Enrique Peña Nieto definirá mañana sábado el destino de su sexenio. Después de la Docena Pánica su partido, que gobernó algo así como siete décadas, recobra el poder ejecutivo con el compromiso de no tropezar en los errores que causaron su caída. Después de una campaña intensa obtuvo el triunfo que lo obliga a justificar su presencia, responder a los reclamos de quienes votaron en su favor y en su contra, escuchar la voz de quienes más necesitan, definir con claridad su plan de trabajo, lograr sus metas sin concesiones a los intereses opuestos al bien común. Es la oportunidad de hacer que los mexicanos reencontremos fórmulas de equidad social ignoradas por ineptitud, ignorancia o corrupción.
El discurso de su toma de posesión el próximo sábado es, sin duda, el más importante de su vida. En él deben estar planes concretos de ejecución inmediata y omitirse cualquier devaneo demagógico; debe usarse el lenguaje común de la gente y rechazar los conceptos vagos o incomprensibles. De que le entendamos y nos convenza depende que cuente con el mayor apoyo posible en el sexenio que no se muestra fácil ni confortable, míresele por donde se le mire.
El fondo debe ser una declaración de principios y un plan de acción adecuado a nuestras circunstancias. La forma ha de corresponder a ese fondo; que se entienda con claridad para prescindir de la necesidad de un intérprete. Y no prometer más de lo posible, frenando los sueños faraónicos y sujetando la ambición de crecer a nuestra realidad.
Caemos placenteros en el lugar común de tomar del Quijote los consejos a su escudero cuando Sancho aceptó, “…por el deseo que tengo de probar a qué sabe ser gobernador…”, gobernar la ínsula ofrecida por el duque. “Has de poner los ojos en quien eres, procurando conocerte a ti mismo… haz gala de la humildad de tu linaje… hallen en ti más compasión las lágrimas del pobre, pero no más justicia que las alegaciones del rico… si acaso doblares la vara de la justicia, no sea con el peso de la dádiva, sino de la misericordia… si mal gobernares, tuya será la culpa…”, le dijo don Quijote entre otras recomendaciones recibidas con humildad por Sancho, consciente de su carencia de letras pero no de astucia y buenas intenciones.
El encargo de Sancho duró 10 días, tiempo de resumir su experiencia: “He ganado el haber conocido que no soy bueno para gobernar, si no es un hato de ganado, y que las riquezas que se ganan en los tales gobiernos son a costa de perder el descanso y el sueño, y aun el sustento, porque en las ínsulas deben comer poco los gobernadores…”. Tal resumen, muestra de claro juicio hizo Sancho al terminar su desempeño. Lástima que su vida no sirva de ejemplo a quienes en estas épocas y en estos campos terminan de gobernar sin asomo de autocrítica, sumergidos en un pantano de alabanzas delirantes, bajo arcos triunfales de papel de china y frases huecas.

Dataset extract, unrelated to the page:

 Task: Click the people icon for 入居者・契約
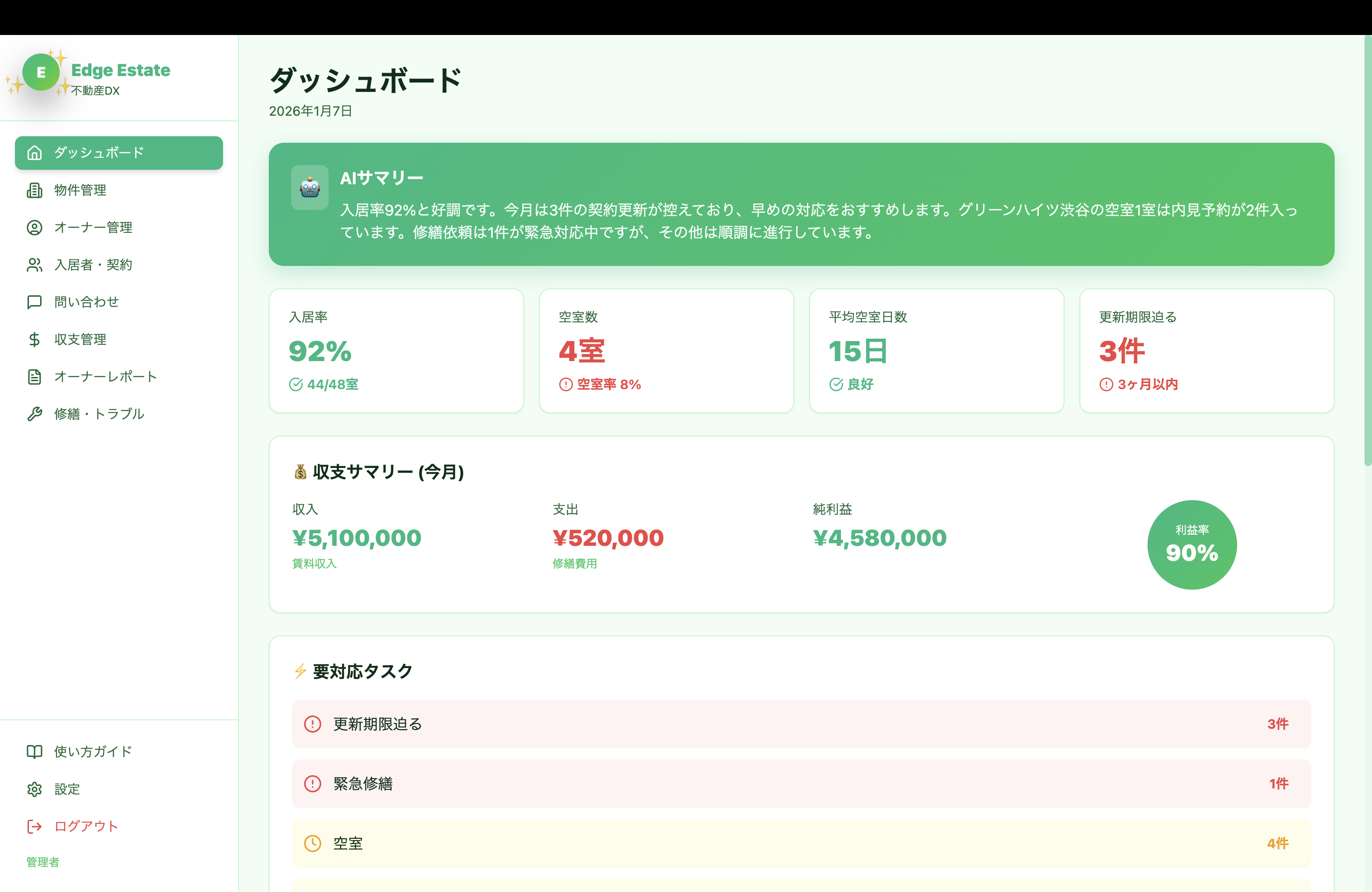click(x=35, y=265)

Llega un presidente, hola, y se va otro, adiós.
El recién llegado no gobernará Barataria, producto de la imaginación, sino un país con 60 por ciento de miserables, 6 millones de analfabetas, generaciones enteras de jóvenes sin acceso a la educación superior, 100 mil muertos y desaparecidos en una guerra perdida contra narcotraficantes y delincuentes comunes cuyo poder se ha multiplicado en seis años, una corrupción penetrante como las humedades en todas las actividades públicas, el más grotesco contraste entre el puñado de ricos cada vez más ricos y el universo de pobres en vía de paupérrimos.
El nuevo gobernante habrá de requerir algo más que los consejos cervantinos.
Restan cinco días a este sexenio despedido con cantos de corridos mariacheros, portadas y reportajes monegascos en el papel cuché de la vanidad bonita, atmósfera de beneficio y despedida de toda la compañía en el fin de fiesta sainetero y trágico de un país que se achicó en todo hasta en su nombre.
Démosle al nuevo presidente el beneficio de la esperanza. Pertenece al mito político mexicano una experiencia sin excepciones: conocemos al nuevo presidente el día que se sienta en la silla. La Silla. Cambia, se transforma, aparece o se difuma; si era mudo empieza a hablar sin nadie que lo calle y si era gris se viste de lentejuelas, de verde, de azul o de estadista. Todo puede pasar. Todo ha pasado. No ganamos (¡lo que nos han costado!) para sorpresas.
Los mexicanos de mi edad, que somos pocos ya, hemos visto mucho. Los que nunca pertenecimos ni pertenecemos a partido político alguno confiamos (hablo por mí) en el cambio hacia la madurez, la prudencia y la verdad.
A Enrique Peña Nieto, buena suerte. La va a necesitar. Buena suerte a México.